Joan Wallach Scott is an American historian who specializes in Gender and Intellectual History in France at Princeton University. This testimony reproduced in her book, The Politics of the Veil, sums up the current plight of Muslim women in France. The book aims to discuss the background, justification and the french discourse on the “veil”. It discusses the issue and subsequent ban of the veil in primary schools in regard to the French form of secularism, which is considered to be one of the hallmarks of the French Republic. French secularity, or the policy Laïcité, as it is better known in France, has many interpretations and forms of application.
One of the main reasons for the ban of the veil was to uphold the policy of Laïcité, according to the supporters of the ban. “Laïcité is part of the mythology of the specialness and superiority of French republicanism”(Black Hillary, Freedom, Norms, and the Ban of the Muslim Veil in France: 1830- Present( Published paper) – https://pages.wustl.edu/wuir/journal/volume-1/freedom- norms-and-ban-muslim-veil-france), the same mythology that insists that the French republic is vastly different from others. In the most simple terms, it means the separation of church and state through the state’s protection of individuals from the claims of religion.

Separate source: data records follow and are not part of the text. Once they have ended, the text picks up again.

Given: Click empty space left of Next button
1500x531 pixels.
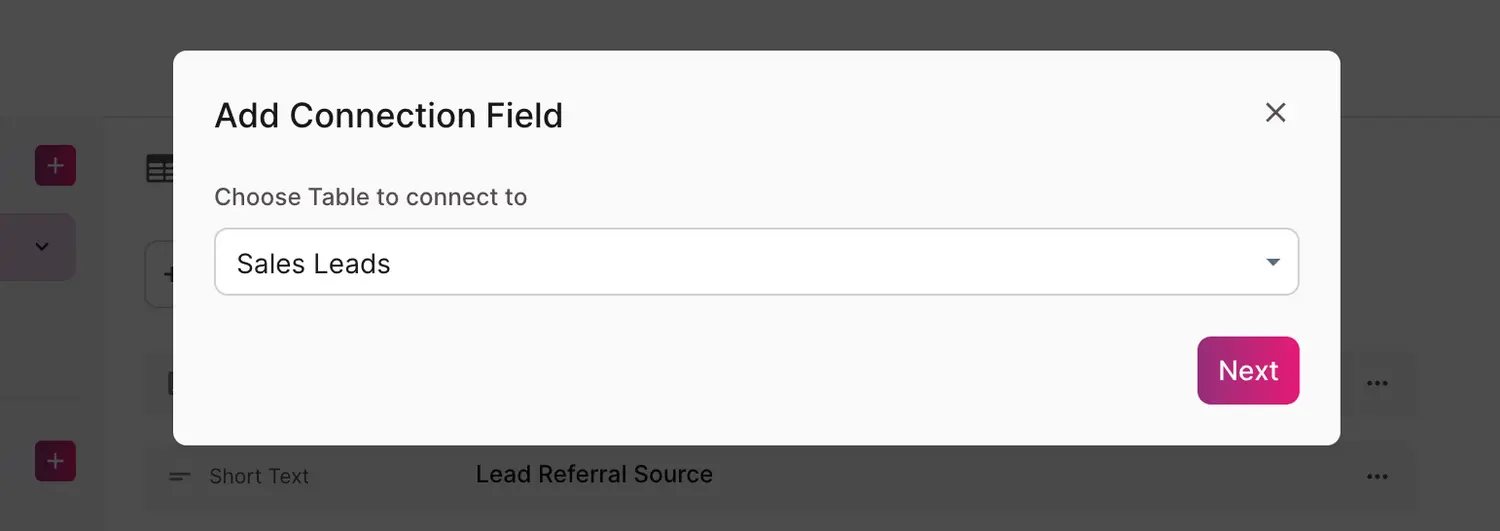Looking at the screenshot, I should click(700, 370).
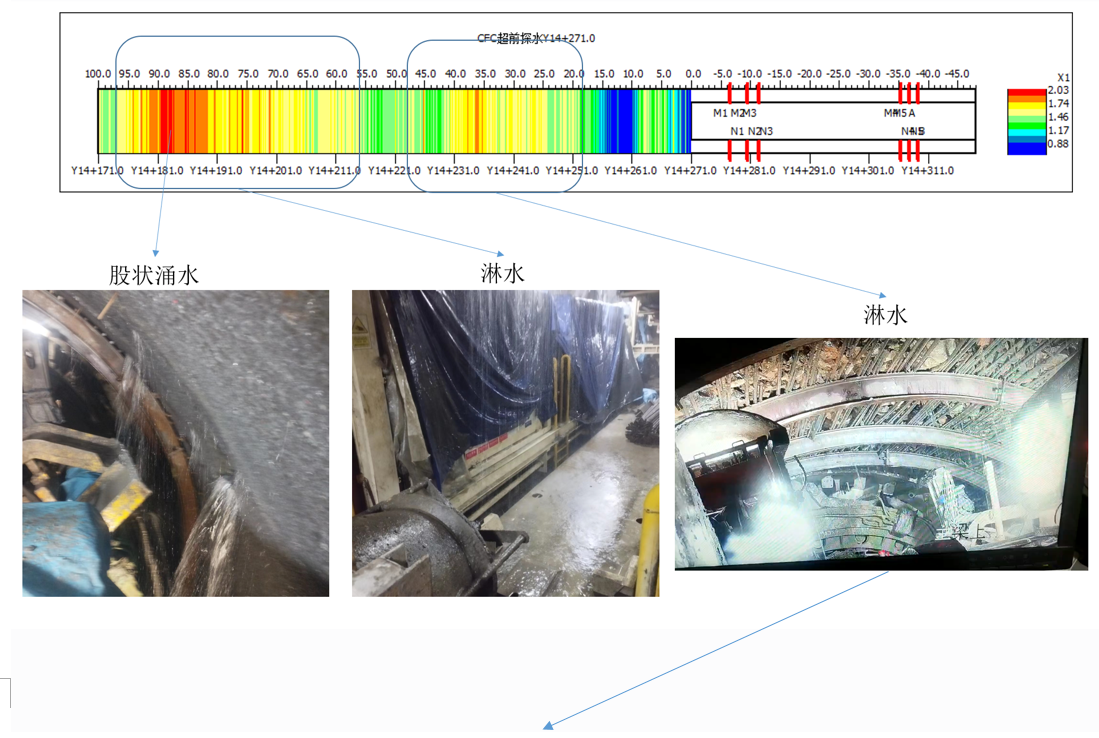Click the 淋水 caption above the monitor photo
The image size is (1099, 738).
point(885,315)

Though supporters of the ban claim that it is to uphold the policy of Laïcité, Scott claims that there are many other reasons as well, such as racism, postcolonial guilt and fear, and nationalism.

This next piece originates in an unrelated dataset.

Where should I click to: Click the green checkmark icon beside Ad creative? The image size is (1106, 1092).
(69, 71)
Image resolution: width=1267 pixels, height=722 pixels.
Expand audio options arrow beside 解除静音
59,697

According to the supporters of the ban, the headscarf, which is better known as the veil, was considered detrimental to French custom and law because it violated the French policy of Laïcité, insisted on creating differences between citizens that considered it’s people one and the same, and accepted the “subordination of women” in a republic that was created on the basis of equality. “The veil was the ultimate symbol of Islam’s resistance to modernity.” But the main point that Scott tries to explain is that the struggle of the “veil” is not between tradition and modernity. Nor is it about secularist universal values, such as, the separation of church and state. It is a controversy that reveals the prejudices of white Judeo-Christian Europeans against the so-called “immigrants” of the nation, many of whose parents and grandparents came from their former colonies. “By banning the headscarf, French legislators insisted they were removing the sign of women’s inequality from the classroom and, in so doing, declaring that the equality of women and men was a first hallmark of the republic. Anyone who would pledge allegiance to the republic must endorse that principle. It was one of the tenets of laïcité. “Today, laïcité cannot be conceived without a direct link to equality between the sexes”.” Scott insists that this is not the basis of the ban but rather the justification of it.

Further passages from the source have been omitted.